» **Work to be completed**
Retrieve each line that contains the word "agent" from the entries below.

[Collected data]
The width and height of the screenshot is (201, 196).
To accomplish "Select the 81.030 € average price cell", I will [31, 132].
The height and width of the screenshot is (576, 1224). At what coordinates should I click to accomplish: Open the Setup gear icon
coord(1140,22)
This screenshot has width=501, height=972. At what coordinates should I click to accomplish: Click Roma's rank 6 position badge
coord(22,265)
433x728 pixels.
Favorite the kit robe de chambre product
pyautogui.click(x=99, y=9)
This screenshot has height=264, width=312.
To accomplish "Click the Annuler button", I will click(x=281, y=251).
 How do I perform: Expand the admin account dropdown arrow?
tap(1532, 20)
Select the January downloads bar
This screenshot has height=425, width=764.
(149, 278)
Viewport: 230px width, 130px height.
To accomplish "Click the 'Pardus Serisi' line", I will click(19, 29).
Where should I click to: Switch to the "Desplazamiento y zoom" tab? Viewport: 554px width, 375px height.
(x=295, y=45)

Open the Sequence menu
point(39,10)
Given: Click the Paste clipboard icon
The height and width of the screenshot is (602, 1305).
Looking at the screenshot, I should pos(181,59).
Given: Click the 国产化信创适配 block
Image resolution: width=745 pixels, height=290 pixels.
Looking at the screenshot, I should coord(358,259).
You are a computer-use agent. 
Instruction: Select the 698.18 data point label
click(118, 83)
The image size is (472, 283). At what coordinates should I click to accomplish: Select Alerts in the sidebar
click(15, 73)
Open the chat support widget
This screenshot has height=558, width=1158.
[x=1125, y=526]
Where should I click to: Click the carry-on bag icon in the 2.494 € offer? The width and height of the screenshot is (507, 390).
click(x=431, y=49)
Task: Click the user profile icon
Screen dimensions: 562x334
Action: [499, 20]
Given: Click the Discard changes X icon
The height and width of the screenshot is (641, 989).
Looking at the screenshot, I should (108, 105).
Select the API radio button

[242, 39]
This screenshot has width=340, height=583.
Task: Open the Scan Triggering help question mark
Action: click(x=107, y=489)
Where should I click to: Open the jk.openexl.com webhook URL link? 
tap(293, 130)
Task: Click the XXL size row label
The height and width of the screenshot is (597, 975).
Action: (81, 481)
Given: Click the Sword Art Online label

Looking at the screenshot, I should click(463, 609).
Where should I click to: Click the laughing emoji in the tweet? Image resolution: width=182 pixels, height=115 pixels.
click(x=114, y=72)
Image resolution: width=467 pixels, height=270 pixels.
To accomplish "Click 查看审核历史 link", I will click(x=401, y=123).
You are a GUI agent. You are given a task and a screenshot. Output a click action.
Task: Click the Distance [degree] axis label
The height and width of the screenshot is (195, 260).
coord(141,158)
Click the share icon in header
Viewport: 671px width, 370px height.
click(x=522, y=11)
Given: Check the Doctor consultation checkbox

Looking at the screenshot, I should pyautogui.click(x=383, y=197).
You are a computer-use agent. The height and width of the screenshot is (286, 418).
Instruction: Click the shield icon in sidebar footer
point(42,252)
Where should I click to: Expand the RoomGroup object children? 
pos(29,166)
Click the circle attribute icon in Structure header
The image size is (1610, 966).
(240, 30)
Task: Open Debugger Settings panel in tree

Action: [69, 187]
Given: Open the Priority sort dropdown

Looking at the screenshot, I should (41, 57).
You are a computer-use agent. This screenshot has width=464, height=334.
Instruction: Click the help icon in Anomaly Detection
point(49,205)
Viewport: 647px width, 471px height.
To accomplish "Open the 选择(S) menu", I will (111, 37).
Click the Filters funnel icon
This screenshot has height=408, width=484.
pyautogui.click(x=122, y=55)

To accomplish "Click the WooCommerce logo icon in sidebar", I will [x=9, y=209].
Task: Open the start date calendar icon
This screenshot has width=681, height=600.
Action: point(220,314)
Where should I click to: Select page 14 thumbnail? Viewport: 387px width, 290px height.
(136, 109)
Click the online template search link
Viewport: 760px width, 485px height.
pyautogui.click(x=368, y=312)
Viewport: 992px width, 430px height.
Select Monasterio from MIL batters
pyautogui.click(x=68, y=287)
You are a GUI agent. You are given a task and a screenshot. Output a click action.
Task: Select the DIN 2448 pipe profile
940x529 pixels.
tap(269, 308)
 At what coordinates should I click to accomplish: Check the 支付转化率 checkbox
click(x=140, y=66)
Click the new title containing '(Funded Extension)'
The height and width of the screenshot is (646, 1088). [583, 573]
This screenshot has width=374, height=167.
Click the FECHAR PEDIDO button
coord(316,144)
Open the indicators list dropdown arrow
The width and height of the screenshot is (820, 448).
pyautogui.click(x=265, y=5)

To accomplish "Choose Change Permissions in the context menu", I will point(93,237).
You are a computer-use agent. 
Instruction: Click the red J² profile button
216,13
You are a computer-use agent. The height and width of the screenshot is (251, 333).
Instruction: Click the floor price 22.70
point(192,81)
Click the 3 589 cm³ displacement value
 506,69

» **Response area**
You are a computer-use agent. 
You are a GUI agent. You are given a task and a screenshot. Output a click action.
You are a computer-use agent. The height and width of the screenshot is (286, 418).
You are a computer-use agent. This screenshot has width=464, height=334.
You are a GUI agent. You are given a task and a screenshot. Output a click action.
You are a computer-use agent. 
You are a computer-use agent. The height and width of the screenshot is (251, 333).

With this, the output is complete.